Today is not the best day for new releases. As of this writing, there are just 24 new ratings total in our Criticwire Network, so the jury is still out on each and every one of these films. In other words: proceed with caution. First up is “Rubberneck,” the psychosexual thriller from Alex Karpovsky, whom you may know as Ray from HBO’s “Girls:”
"'Rubberneck,' written by Karpovsky and Garth Donovan, impresses less with the explanations behind Paul's pathologies than it does with the use of its suburban settings and eerily stark interiors that surround the protagonist and immerse the viewers fully in his headspace. Also impressive is Karpovsky's performance.”
“On a formal level, Karpovsky proves capable of pulling off a high-toned thriller on a shoestring budget, and his performance adds a layer of menace to the neediness and insecurity of the characters he plays in 'Red Flag' and HBO’s 'Girls.' But in all other ways, he squeezes into the genre like an ill-fitting suit.”
Do you like Alex Karpovsky but prefer comedies to psychosexual thrillers? How about checking out Alex Karpovsky’s other new feature, the meta-comedy “Red Flag,” about an anxious filmmaker not-so-coincidentally named Alex Karpovsky taking one of his films (one that Karpovsky really did make!) on the road:
“When 'Red Flag' really hits its stride, which happens somewhat late in its second act, it becomes the film it should be through and through -- a funny, well-observed, keenly acted feature about drama, trauma, and second chances."
“As they each wallow in their individual existential crises, their goals are to determine what relationships and love mean to them while doing their best to avoid a life riddled with loneliness.”
The most dedicated Karpovskites may also want to check out Ian Buckwalter’s comparison of the two Karpovksy films over on NPR. And now for something completely different: The science-fiction/horror film “Dark Skies,” whose embargo just lifted, and which currently possesses a single, positive review:
“'Dark Skies' is an allegory first and a horror movie second, and the severe lack of emphasis on old-fashioned terror seems to supports that theory. It’s not terribly scary, aside from a jump here or there, but it raises genuine anxieties about life in general and has a moral that’s hard to argue with."

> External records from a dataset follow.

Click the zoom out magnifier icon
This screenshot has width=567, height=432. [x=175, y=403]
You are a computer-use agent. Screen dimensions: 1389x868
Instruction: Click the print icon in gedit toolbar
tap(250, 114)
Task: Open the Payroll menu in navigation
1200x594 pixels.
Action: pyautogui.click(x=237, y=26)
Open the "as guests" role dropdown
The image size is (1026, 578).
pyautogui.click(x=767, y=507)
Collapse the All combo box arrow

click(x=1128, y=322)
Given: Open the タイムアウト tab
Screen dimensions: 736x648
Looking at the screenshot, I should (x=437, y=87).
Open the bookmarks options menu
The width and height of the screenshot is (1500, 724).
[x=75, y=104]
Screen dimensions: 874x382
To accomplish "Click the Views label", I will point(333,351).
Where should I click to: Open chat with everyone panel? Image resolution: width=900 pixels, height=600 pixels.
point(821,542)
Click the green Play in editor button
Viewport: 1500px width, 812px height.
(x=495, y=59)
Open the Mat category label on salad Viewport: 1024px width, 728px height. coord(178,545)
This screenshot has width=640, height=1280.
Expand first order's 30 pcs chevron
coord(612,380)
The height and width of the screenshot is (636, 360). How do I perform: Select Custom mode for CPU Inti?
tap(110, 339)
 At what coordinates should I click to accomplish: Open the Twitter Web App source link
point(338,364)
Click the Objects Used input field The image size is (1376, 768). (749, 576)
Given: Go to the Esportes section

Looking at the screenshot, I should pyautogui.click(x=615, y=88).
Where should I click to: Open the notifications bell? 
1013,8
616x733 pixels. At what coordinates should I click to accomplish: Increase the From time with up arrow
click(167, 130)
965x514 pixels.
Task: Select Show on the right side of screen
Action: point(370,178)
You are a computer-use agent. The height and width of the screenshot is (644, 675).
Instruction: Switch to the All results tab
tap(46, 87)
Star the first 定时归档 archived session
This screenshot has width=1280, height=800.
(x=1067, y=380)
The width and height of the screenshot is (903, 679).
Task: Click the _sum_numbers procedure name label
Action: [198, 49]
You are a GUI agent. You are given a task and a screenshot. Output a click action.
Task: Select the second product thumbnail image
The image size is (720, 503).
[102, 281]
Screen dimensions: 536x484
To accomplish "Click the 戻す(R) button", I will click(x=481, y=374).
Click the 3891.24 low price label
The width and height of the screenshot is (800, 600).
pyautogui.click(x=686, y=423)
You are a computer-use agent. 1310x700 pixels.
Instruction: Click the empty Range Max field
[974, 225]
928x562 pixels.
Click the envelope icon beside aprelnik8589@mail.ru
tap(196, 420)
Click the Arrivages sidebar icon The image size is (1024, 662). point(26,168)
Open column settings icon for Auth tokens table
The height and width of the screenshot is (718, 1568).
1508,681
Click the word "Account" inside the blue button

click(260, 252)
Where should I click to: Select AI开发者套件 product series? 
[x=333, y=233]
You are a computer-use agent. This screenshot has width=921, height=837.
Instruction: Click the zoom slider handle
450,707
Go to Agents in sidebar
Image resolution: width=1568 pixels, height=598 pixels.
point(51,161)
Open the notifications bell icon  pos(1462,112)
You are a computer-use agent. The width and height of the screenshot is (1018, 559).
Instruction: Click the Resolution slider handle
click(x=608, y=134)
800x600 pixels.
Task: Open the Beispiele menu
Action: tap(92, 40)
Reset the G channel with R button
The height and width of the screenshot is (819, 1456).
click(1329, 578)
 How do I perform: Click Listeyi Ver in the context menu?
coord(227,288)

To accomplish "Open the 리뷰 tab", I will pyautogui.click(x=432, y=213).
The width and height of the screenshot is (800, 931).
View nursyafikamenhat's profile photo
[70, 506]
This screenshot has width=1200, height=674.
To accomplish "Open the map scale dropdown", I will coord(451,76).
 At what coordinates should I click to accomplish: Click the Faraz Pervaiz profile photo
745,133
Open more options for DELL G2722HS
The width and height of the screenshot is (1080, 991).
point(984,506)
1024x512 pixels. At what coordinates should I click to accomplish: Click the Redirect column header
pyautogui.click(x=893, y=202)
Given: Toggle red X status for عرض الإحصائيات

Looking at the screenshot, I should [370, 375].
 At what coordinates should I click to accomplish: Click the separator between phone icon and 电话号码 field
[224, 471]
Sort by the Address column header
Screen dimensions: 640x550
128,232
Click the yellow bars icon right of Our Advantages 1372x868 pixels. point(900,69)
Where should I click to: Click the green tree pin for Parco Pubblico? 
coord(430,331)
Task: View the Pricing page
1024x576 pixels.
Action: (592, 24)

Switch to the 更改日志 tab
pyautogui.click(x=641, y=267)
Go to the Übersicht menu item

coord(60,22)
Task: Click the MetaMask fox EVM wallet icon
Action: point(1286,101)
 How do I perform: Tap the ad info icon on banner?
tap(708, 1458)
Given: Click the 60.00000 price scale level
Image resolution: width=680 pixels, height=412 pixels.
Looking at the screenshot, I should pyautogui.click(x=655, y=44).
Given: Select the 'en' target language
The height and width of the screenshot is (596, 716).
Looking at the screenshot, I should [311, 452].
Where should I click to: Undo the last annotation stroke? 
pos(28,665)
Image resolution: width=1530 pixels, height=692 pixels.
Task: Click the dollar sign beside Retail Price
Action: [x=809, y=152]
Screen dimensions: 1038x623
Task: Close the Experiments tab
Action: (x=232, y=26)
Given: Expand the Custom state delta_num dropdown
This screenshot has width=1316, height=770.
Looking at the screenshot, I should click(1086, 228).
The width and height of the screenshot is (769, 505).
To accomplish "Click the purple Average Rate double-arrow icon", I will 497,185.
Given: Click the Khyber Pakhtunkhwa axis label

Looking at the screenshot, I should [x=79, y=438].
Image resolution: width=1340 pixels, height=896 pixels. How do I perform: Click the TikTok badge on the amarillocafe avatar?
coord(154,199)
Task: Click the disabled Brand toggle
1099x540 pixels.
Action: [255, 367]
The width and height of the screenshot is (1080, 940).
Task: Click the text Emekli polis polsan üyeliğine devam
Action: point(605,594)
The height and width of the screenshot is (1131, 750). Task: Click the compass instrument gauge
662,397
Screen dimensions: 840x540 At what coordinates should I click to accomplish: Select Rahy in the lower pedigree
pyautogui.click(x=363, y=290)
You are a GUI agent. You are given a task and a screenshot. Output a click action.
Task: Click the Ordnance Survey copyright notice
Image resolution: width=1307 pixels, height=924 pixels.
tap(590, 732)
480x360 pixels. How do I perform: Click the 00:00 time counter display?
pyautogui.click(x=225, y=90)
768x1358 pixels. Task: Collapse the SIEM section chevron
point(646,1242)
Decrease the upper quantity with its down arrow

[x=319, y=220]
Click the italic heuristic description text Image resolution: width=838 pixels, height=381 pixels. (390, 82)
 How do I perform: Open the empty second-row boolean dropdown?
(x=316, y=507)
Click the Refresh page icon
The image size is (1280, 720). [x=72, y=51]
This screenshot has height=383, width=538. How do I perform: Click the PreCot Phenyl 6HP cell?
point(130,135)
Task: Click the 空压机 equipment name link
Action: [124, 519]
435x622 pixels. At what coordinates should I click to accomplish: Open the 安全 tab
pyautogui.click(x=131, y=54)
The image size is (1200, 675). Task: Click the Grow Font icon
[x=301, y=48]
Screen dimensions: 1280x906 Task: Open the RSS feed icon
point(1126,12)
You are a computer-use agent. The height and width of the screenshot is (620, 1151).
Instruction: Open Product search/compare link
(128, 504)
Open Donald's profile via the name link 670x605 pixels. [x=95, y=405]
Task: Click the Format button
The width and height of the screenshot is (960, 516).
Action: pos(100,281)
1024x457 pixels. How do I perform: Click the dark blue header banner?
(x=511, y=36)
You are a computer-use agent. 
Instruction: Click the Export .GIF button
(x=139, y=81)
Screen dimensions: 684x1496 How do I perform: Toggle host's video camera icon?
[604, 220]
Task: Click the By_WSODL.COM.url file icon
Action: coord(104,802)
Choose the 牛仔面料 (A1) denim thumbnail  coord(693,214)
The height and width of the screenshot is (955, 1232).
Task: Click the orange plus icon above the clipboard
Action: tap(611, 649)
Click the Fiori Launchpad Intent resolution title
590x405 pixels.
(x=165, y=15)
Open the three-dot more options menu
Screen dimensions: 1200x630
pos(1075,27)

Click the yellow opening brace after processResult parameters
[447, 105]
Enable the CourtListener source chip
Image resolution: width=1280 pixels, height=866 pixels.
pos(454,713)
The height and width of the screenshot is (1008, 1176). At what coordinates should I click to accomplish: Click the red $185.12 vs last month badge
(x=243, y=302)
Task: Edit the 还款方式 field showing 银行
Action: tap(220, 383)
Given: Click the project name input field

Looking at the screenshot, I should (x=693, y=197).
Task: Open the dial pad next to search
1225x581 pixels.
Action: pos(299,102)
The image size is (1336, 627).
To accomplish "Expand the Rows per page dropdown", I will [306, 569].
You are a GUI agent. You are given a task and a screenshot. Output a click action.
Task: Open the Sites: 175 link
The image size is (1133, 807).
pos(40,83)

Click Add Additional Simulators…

There’s another adrenaline-pumping film in ”Snitch,” this one an action thriller featuring Dwayne "The Rock" Johnson, drugs, and law enforcement:
“While the movie provides its central characters some unexpected depth, there is not much room for them to move outside of the plot. Even more frustrating is the resolution, which abandons all social and character concerns for an extended two-part climax full of flying bullets and careening cars.”
“This drama is earnest in its storytelling, but stumbles in its execution. Johnson is painfully miscast, playing a supposedly powerless everyman who must pose as a tough guy to win the trust of dangerous drug dealers.”
And last, in very limited release, we have the Middle-Eastern political drama “Inescapable” from Ruba Nadda (“Cairo Time”) and featuring Marisa Tomei:
“The look and vibe of the picture are right on target, but the tension is sometimes lacking.”
“The movie’s director, Ruba Nadda ('Cairo Time'), a specialist with intimate exchanges, isn’t quite up to the task of mounting a chase movie; her leading man, meanwhile, strains with the action heroics."
With so few reviews submitted this week, the verdict is still out for deliberation. Nothing is knocking the socks off of critics, but it’s not too late. It’s also not too late to catch up on “No” or “Lore” or “Like Someone In Love” if you are a bit behind; like every week, there are lots of choices.